原文摘录:
********************

标签:style http color os io for ar 代码
题意:在实数a,b之间找到一个数c(最多到小数点的后两位),找出存在c = x + y + z = x * y * z,按字典序输出。
思路:先将数都扩大100倍,方便计算。但直接枚举所有情况的话会TLE,所以我们要缩小枚举范围。先枚举x,因为x,y,z要按照非递减顺序,所以x * x * x必须要小于c * 10000,再枚举y,同理可的x * y * y也必须小于c * 10000,至于z可以由公式(x + y + z)* 10000 = x * y * z得到,所以z = (x + y) * 10000 / (x * y - 10000)。
代码:
#include <iostream>
#include <cstdio>
#include <cstring>
#include <algorithm>
using namespace std;
const int MAXN = 10000;
struct state{
double sum, x, y, z;
}ans[MAXN];
double a, b;
int n, m, cnt;
int cmp(state a, state b) {
if (a.sum != b.sum)
return a.sum < b.sum;
if (a.x != b.x)
return a.x < b.x;
if (a.y != b.y)
return a.y < b.y;
if (a.z != b.z)
return a.z < b.z;
}
int judge(int i, int j, int k) {
int sum = i + j + k;
int mul = i * j * k;
if (sum != mul / 10000)
return false;
if (mul % 10000)
return false;
mul /= 10000;
if (sum < n || sum > m || mul < n || mul > m)
return false;
return true;
}
void outPut() {
sort(ans, ans + cnt, cmp);
for (int i = 0; i < cnt; i++)

********************

所附记录:
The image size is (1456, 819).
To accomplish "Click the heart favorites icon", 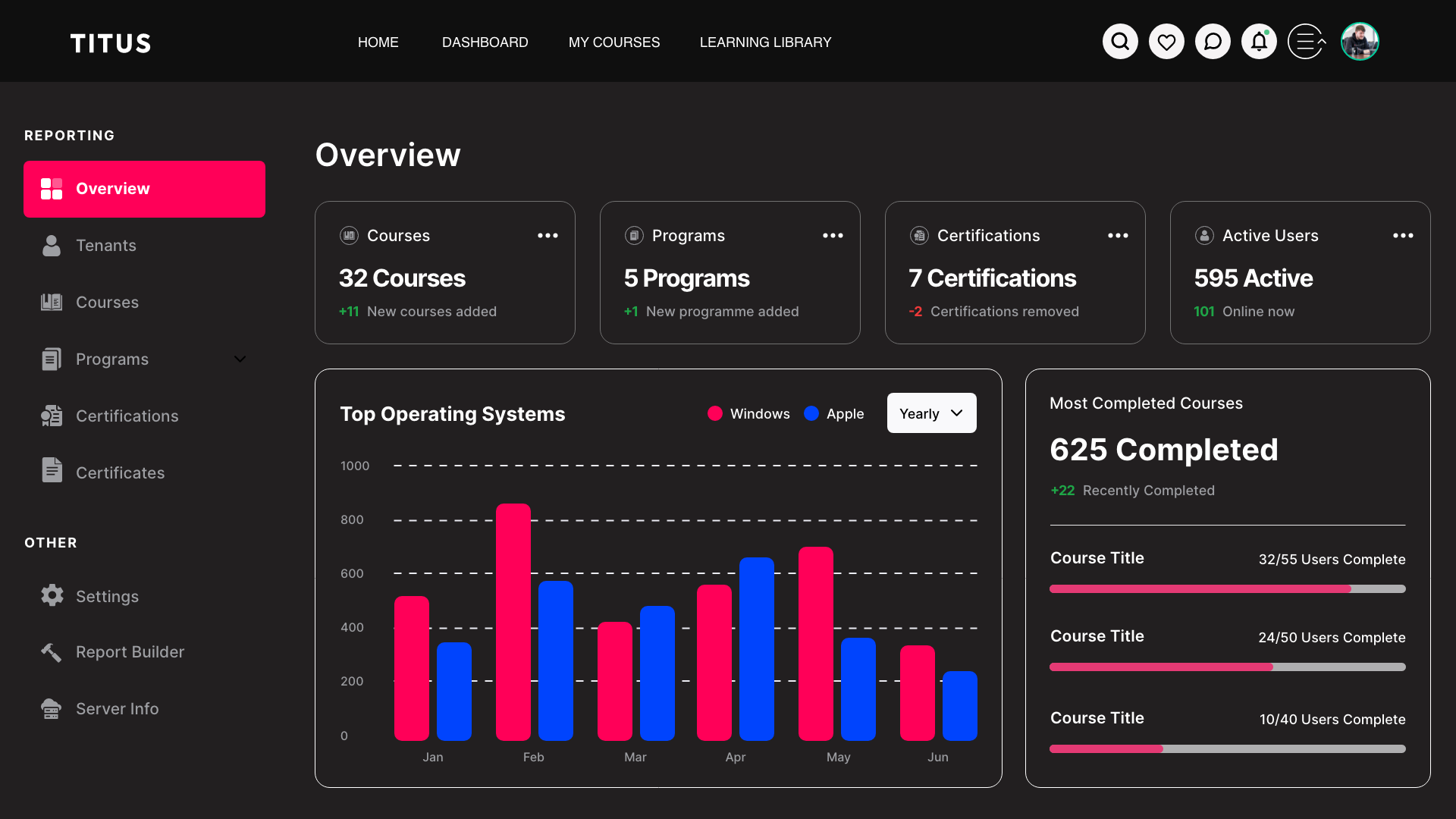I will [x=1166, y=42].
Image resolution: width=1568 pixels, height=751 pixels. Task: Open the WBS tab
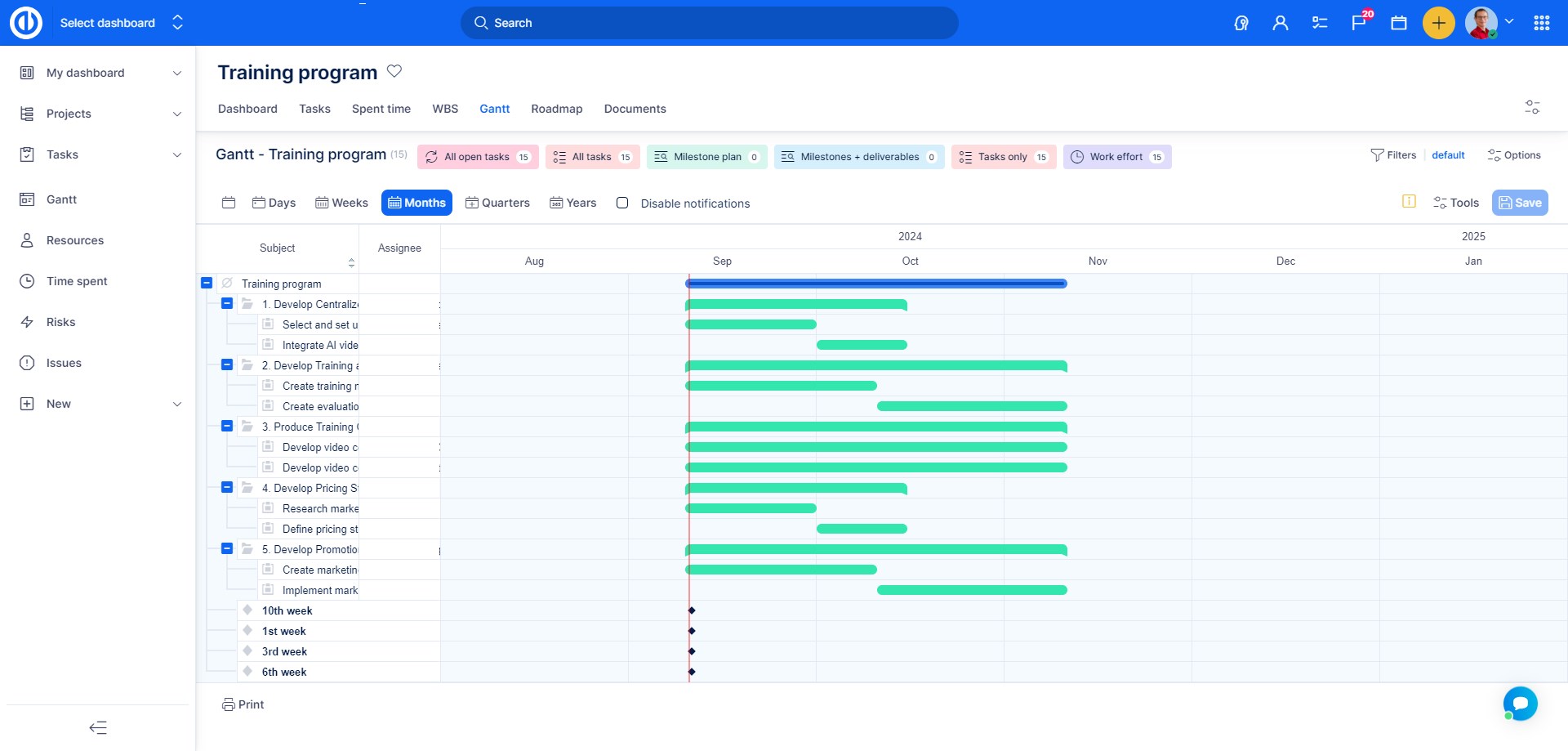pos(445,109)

********************

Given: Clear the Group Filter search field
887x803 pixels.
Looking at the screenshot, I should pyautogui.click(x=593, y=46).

********************

问题与任务:
**A)** 抄录这篇题解中从“return a.z <”到“n || mul > m)”的这一段,一字不改。
**B)** 接续这篇关于三数和积相等问题的题解,从它停下的地方往下写。
这些记录是独立的材料,与上面的题解互不相关。

答复:
**A)**
return a.z < b.z;
}
int judge(int i, int j, int k) {
int sum = i + j + k;
int mul = i * j * k;
if (sum != mul / 10000)
return false;
if (mul % 10000)
return false;
mul /= 10000;
if (sum < n || sum > m || mul < n || mul > m)

**B)**
printf("%.2lf = %.2lf + %.2lf + %.2lf = %.2lf * %.2lf * %.2lf\n",
ans[i].sum, ans[i].x, ans[i].y, ans[i].z, ans[i].x, ans[i].y , ans[i].z);
}
int main() {
while (scanf("%lf%lf", &a, &b) != EOF) {
n = (int)(a * 100);
m = (int)(b * 100);
cnt = 0;
for (int i = 1; (i * i * i) <= m * 10000; i++) {
for (int j = i; (i * j * j) <= m * 10000; j++) {
int sum = i + j;
int mul = i * j;
if (mul <= 10000)
continue;
int k = sum * 10000 / (mul - 10000);
if (k < j)
continue;
if (!judge(i, j, k))
continue;
ans[cnt].sum = (i * j * k * 1.0) / 1000000;
ans[cnt].x = (i * 1.0) / 100;
ans[cnt].y = (j * 1.0) / 100;
ans[cnt].z = (k * 1.0) / 100;
cnt++;
}
}
outPut();
}
return 0;
}
UVA10483 - The Sum Equals the Product(枚举),布布扣,bubuko.com
UVA10483 - The Sum Equals the Product(枚举)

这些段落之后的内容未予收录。